CHEROKEE COUNTY — They're tiny, nocturnal critters that like to congregate in Texas.
They live around lakes, wooded rivers, and streams. They use their front paws to create burrows in the bank to escape predators. They dig up mud to secure dams and also create canals.
Beavers are controversial animals – both admired and despised for their exceptional digging and building abilities. Beaver dams offer protection against coyotes, wolves, bears and other predators.
"People often disagree about the beaver," a Texas Parks and Wildlife Department spokesman said in a post. "Some think this master dam builder is the smartest thing in fur pants, and they use such words as 'intelligent, energetic,' and 'helpful' when speaking of it. Others claim the paddle-tailed engineer is 'dumb, stubborn,' and 'destructive.'"
A paper written for the University of Arkansas by Rebecca McPeake characterizes beavers as "our largest North American rodent … nature's equivalent of a habitat engineer."

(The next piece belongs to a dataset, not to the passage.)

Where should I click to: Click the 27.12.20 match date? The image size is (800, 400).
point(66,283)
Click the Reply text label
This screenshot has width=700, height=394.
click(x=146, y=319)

Some experts contend legal trapping efforts help keep the number of beavers under control, but the Humane Society suggests trapping be abandoned altogether as a practice because beavers play much too important of a role in establishing and maintaining wetlands.
"Beaver dams enhance their environment by providing habitat for many sensitive plant and animal species, improving water quality, and controlling floods by slowing water movement," according to the humanesociety.org spokesman.
The Cherokee County Extension Agent's Rusk office, meanwhile, is accepting requests for beaver trapper assistance. Cherokee County landowners must apply to the organization's Rusk office by phone, (903) 683-5416, by email at firstname.lastname@example.org. or by visiting the office – otherwise known as the Courthouse Annex Building – at 165 East 6th St.
Residents who converse with an extension officer will be placed on a waiting list on a "first-come – first-served" basis.